C’étaient précisément les terres et les mers boréales du nord de l’Amérique. En effet, le tableau des découvertes polaires se présente ainsi :

La Nouvelle-Zemble, découverte par Willoughby en 1553. L’île de Weigatz – Barrough – 1556. La côte ouest du Groënland – Davis – 1585. Le détroit de Davis – Davis – 1587. Le Spitzberg – Willoughby – 1596. La baie d’Hudson – Hudson – 1610. La baie de Baffin – Baffin – 1616.

Pendant ces dernières années, Hearne, Mackensie, John Ross, Parry, Franklin, Richardson, Beechey, James Ross, Back, Dease, Sompson, Rae, Inglefield, Belcher, Austin, Kellet, Moore, Mac Clure, Kennedy, MacClintock, fouillèrent sans interruption ces terres inconnues.

On avait bien délimité les côtes septentrionales de l’Amérique, à peu près découvert le passage du nord-ouest, mais ce n’était pas assez ; il y avait mieux à faire, et ce mieux, John Hatteras l’avait deux fois tenté en armant deux navires à ses frais ; il voulait arriver au pôle même, et couronner ainsi la série des découvertes anglaises par une tentative du plus grand éclat.

Parvenir au pôle, c’était le but de sa vie.

Après d’assez beaux voyages dans les mers du sud, Hatteras essaya pour la première fois en 1846 de s’élever au nord par la mer de Baffin ; mais il ne put dépasser le soixante-quatorzième degré de latitude ; il montait le sloop l’Halifax ; son équipage eut à souffrir des tourments atroces, et John Hatteras poussa si loin son aventureuse audace, que désormais les marins furent peu tentés de recommencer de semblables expéditions sous un pareil chef.

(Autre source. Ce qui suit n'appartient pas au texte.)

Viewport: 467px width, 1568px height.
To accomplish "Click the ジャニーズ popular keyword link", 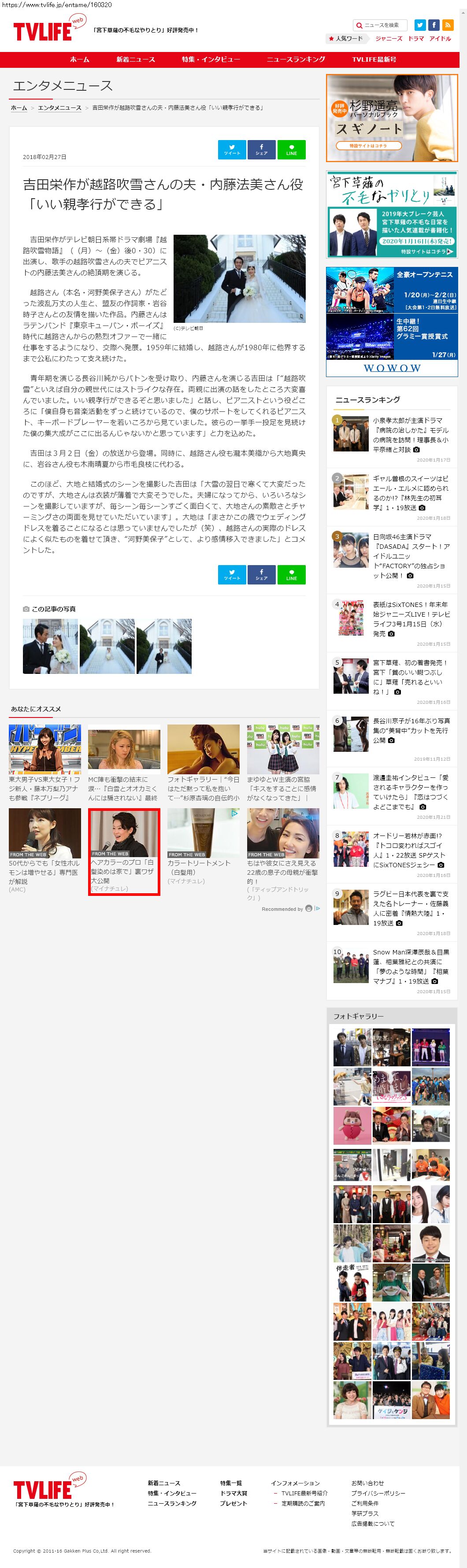I will pos(389,38).
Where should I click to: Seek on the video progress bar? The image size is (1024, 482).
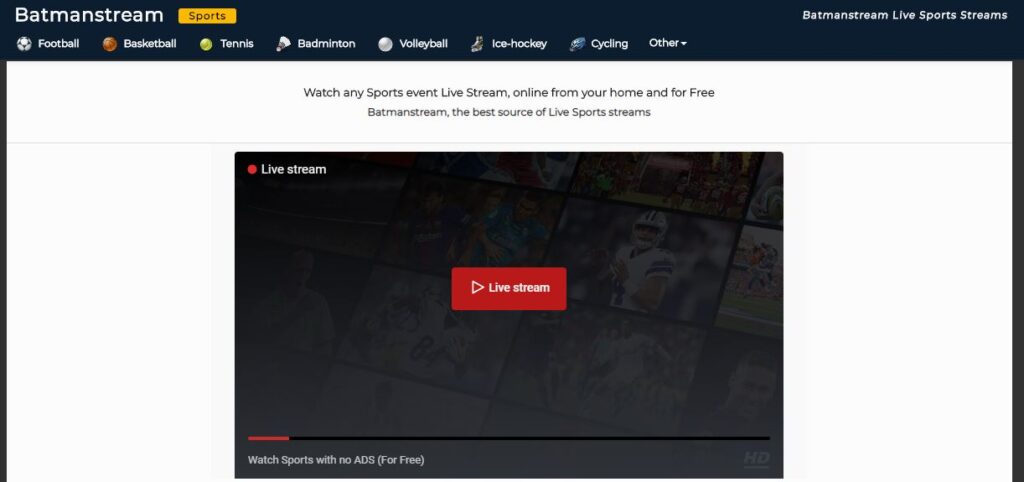click(x=508, y=438)
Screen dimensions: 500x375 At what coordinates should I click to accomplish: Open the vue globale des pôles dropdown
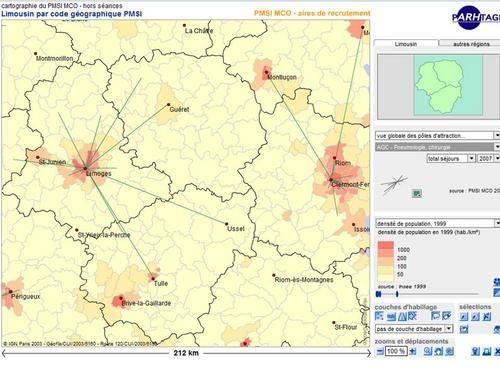click(437, 135)
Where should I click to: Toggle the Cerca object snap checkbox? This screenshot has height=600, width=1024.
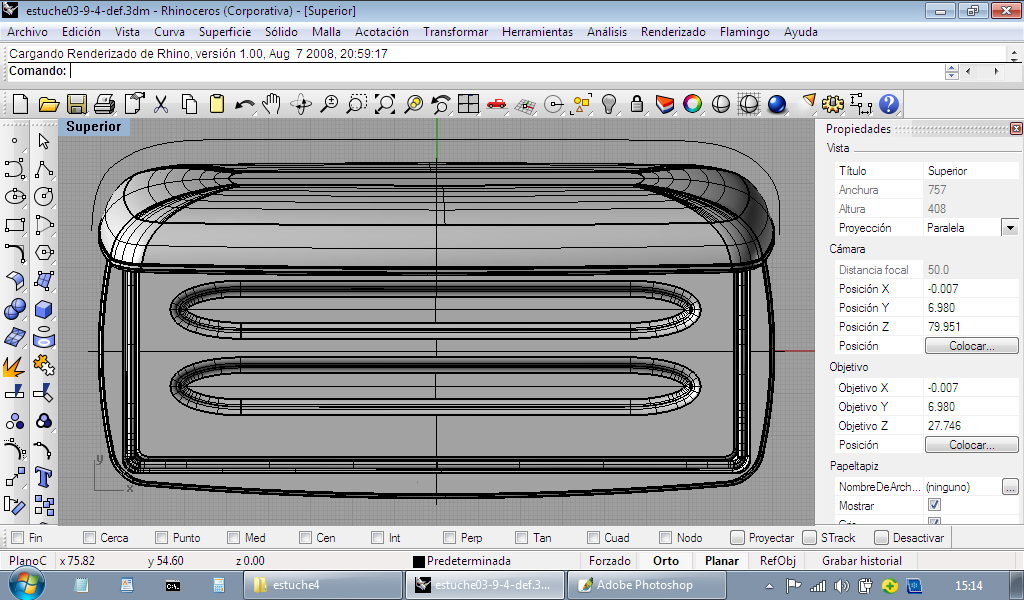(x=90, y=538)
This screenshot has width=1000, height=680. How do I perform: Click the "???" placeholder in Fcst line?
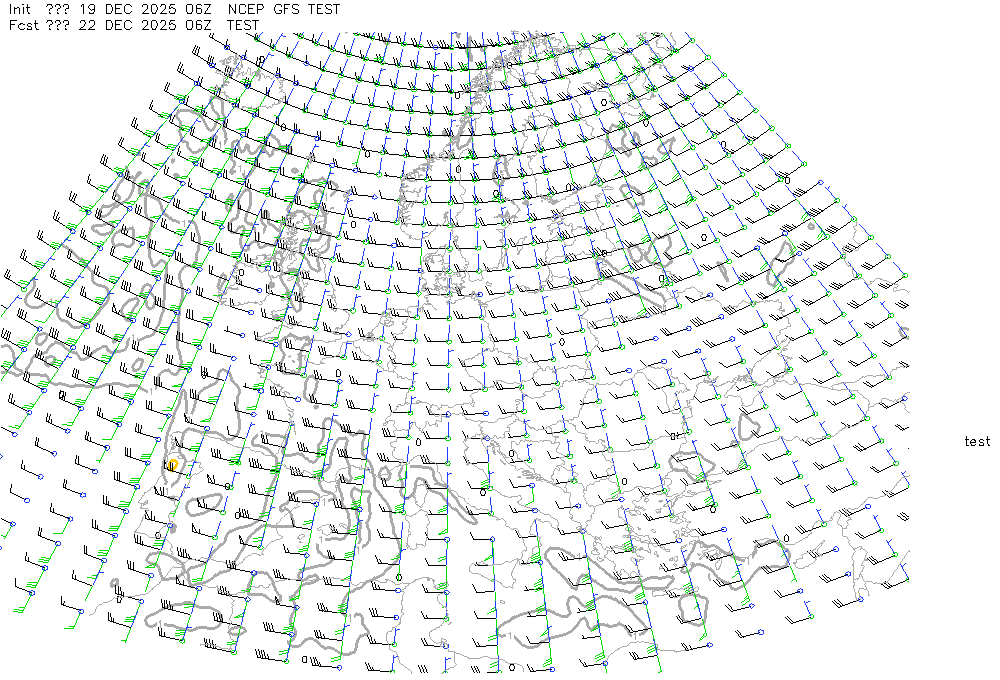(57, 25)
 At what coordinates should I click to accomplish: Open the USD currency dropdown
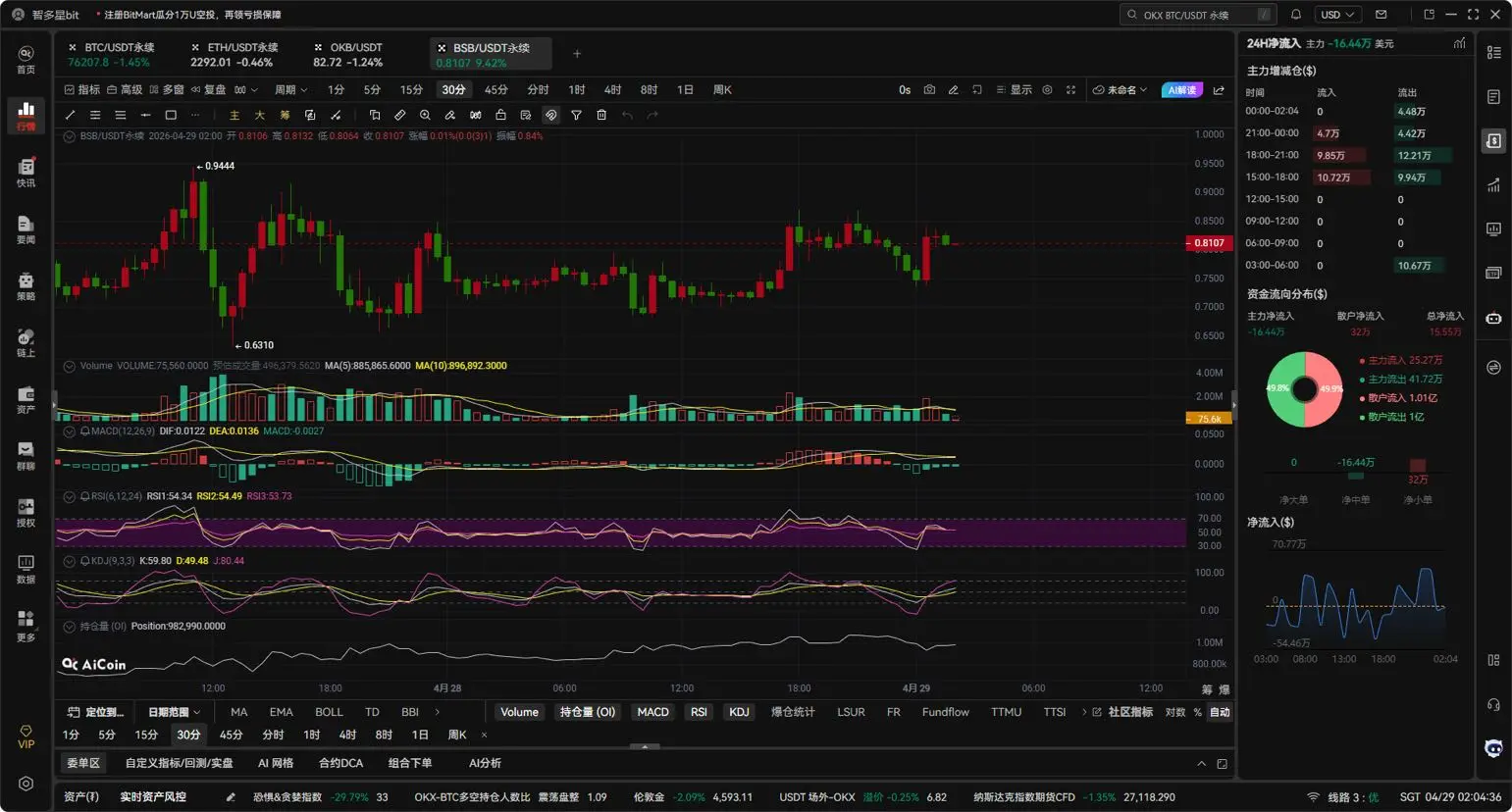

Cependant, en 1850, Hatteras parvint à enrôler sur la goélette le Farewel une vingtaine d’hommes déterminés, mais déterminés surtout par le haut prix offert à leur audace. Ce fut dans cette occasion que le docteur Clawbonny entra en correspondance avec John Hatteras, qu’il ne connaissait pas, et demanda à faire partie de l’expédition ; mais la place de médecin était prise, et ce fut heureux pour le docteur.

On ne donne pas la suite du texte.